What this means is that as you test more, you’ll get more cases. Conversely, if you test less, you’ll detect fewer cases. This does not mean the virus is less prevalent. (In fact, testing is really, really important since it allows us to detect and isolate asymptomatic positive people.) What this does mean is that as places test more, we expect them to detect more cases and it doesn’t necessarily mean the virus is getting more prevalent.

Now let’s think about our other quantity, the share of positive tests. You could say: “We tested people, and only 1% of them were positive”, and you might well perceive this as being better than seeing 10% positive or 20% positive. And if we were testing people randomly, this would be exactly the right number to report and would tell us what we want to know.

BUT: in practice, testing is not random and typically the highest risk people are tested first. If you had a shortage of tests, as many places had and still do, you would likely not use them on healthy people. What this means is that the share of positive tests is typically higher when there are fewer of them. Note that this is not mechanical the way that the tests and case counts are. It isn’t necessarily true. But in practice, this is the the pattern just given the way tests are used.

What we tend to see, then, is that as places increase their testing the share of positive tests go down. This is good in the sense that it’s getting closer to capturing the actual population level rate, but it’s worth being cautious about the trends in this over time. It can be tempting to conclude that the virus is diminishing — which it might be! — but it could reflect changes in the tested population.

Bottom line, though — what should you be looking at, if nothing is perfect? If you live in a state with a fairly robust testing program — that is, they are doing a lot of tests, and a pretty consistent number per day — then my sense is the best thing to look at is the share of tests which are positive. This will come closest to the figure you care about.

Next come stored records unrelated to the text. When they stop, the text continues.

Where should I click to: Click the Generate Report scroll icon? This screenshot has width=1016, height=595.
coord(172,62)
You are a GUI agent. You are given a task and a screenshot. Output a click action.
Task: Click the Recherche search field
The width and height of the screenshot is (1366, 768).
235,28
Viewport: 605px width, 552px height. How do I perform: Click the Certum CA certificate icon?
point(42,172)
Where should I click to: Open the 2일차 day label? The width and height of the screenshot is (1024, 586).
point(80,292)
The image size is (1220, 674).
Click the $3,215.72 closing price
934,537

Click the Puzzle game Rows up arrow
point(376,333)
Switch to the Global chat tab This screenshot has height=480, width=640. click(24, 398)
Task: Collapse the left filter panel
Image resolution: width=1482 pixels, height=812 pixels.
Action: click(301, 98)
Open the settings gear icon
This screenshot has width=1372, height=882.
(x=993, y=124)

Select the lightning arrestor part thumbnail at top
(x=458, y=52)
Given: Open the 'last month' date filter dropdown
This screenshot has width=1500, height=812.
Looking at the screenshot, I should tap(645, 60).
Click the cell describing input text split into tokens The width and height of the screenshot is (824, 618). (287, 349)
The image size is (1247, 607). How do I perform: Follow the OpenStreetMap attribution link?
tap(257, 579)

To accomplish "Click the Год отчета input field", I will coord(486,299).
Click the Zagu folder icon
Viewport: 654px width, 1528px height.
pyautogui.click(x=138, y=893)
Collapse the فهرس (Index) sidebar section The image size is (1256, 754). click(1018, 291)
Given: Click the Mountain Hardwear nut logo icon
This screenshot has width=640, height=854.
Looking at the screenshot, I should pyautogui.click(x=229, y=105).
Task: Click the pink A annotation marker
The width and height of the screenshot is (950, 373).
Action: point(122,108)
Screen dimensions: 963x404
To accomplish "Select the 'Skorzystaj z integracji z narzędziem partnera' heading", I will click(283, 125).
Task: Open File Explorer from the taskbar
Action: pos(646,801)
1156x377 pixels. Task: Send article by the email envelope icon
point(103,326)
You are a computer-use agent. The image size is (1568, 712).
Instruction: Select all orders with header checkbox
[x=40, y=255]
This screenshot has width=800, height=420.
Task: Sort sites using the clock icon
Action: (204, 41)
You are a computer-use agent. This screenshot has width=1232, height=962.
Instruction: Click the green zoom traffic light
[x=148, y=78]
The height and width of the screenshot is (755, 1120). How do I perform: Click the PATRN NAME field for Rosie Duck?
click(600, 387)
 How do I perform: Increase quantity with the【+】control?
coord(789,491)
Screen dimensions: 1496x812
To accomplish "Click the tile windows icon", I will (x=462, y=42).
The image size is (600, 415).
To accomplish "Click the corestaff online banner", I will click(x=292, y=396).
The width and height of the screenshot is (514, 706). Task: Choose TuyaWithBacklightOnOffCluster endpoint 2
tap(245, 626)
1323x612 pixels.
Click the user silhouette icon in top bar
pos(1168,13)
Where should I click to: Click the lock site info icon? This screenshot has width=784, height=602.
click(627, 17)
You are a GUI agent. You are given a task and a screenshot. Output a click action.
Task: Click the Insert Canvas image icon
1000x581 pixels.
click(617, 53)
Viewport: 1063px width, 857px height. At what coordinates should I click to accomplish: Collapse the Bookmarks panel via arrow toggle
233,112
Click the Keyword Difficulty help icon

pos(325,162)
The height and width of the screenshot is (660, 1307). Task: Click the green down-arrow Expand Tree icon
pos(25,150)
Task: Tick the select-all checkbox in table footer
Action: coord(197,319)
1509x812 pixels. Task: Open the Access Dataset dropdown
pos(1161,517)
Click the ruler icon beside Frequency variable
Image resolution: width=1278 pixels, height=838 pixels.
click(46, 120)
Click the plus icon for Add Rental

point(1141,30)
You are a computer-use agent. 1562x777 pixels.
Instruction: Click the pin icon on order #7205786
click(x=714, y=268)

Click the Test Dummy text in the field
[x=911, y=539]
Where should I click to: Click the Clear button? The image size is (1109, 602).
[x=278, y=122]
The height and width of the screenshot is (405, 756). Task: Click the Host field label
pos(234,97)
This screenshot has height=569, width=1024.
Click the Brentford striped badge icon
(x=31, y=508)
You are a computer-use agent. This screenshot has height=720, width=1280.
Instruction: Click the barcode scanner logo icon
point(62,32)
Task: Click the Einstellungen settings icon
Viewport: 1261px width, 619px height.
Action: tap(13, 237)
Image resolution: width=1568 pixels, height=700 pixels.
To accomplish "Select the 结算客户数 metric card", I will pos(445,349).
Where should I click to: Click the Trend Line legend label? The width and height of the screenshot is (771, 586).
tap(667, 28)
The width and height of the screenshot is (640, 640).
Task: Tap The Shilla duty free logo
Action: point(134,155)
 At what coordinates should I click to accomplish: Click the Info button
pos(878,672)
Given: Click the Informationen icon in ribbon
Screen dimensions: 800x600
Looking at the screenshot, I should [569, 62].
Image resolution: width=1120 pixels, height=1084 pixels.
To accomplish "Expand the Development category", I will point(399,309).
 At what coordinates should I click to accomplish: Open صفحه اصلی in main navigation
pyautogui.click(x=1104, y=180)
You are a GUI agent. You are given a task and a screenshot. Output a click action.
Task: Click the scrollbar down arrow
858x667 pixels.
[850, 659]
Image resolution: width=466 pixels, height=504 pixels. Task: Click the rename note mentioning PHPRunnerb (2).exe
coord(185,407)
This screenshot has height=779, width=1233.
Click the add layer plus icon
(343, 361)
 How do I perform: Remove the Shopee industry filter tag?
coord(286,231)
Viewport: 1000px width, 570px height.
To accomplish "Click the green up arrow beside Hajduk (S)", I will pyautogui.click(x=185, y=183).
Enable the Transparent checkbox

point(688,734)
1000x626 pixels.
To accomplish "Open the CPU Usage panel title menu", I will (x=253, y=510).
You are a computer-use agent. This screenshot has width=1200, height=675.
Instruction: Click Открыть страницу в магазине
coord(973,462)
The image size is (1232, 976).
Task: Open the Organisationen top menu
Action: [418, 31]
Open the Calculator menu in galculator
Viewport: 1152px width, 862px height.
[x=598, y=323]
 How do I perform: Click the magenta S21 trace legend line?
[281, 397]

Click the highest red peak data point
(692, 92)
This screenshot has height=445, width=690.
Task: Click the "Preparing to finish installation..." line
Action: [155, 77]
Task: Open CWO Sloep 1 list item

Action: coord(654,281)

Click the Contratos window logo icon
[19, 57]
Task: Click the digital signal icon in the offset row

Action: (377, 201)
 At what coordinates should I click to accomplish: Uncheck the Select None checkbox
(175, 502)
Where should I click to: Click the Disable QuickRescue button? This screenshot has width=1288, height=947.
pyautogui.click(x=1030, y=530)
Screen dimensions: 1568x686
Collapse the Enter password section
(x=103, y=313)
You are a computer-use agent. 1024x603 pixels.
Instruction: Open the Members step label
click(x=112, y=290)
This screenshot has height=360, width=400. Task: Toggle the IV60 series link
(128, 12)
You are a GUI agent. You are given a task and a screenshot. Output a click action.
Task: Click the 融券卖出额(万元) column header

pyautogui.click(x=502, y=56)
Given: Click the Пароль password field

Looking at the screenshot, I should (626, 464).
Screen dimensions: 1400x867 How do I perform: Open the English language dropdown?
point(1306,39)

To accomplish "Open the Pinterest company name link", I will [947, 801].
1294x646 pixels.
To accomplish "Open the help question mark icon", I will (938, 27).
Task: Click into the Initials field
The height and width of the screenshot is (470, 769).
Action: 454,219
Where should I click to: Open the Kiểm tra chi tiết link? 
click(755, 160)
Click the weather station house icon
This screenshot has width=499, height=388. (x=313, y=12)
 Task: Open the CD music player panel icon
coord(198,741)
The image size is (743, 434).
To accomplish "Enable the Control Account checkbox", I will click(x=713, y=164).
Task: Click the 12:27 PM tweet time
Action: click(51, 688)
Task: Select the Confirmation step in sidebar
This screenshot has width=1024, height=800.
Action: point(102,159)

For example: In the Johns Hopkins data for Florida, tests are very flat at around 1.3 per 1000 people, and the share positive is going up sharply. This tells you the epidemic is getting worse. Case counts are going up, sure, but it looks like rates are too.

In Illinois, things look a lot better. Testing rates are pretty flat and the share positive is falling fast.

Much harder to learn from is a place like South Carolina. Tests have increased a lot. Cases are going up. Share positive is all over the map. Even putting aside the fact that the big spike must be some kind of odd reporting thing, the fact that the share positive has declined in the last week may reflect the fact that they are testing more.

Hope this helps a bit. Or that you are now so confused you storm down to your local State legislature and demand that the state do better universal or random testing. Either way.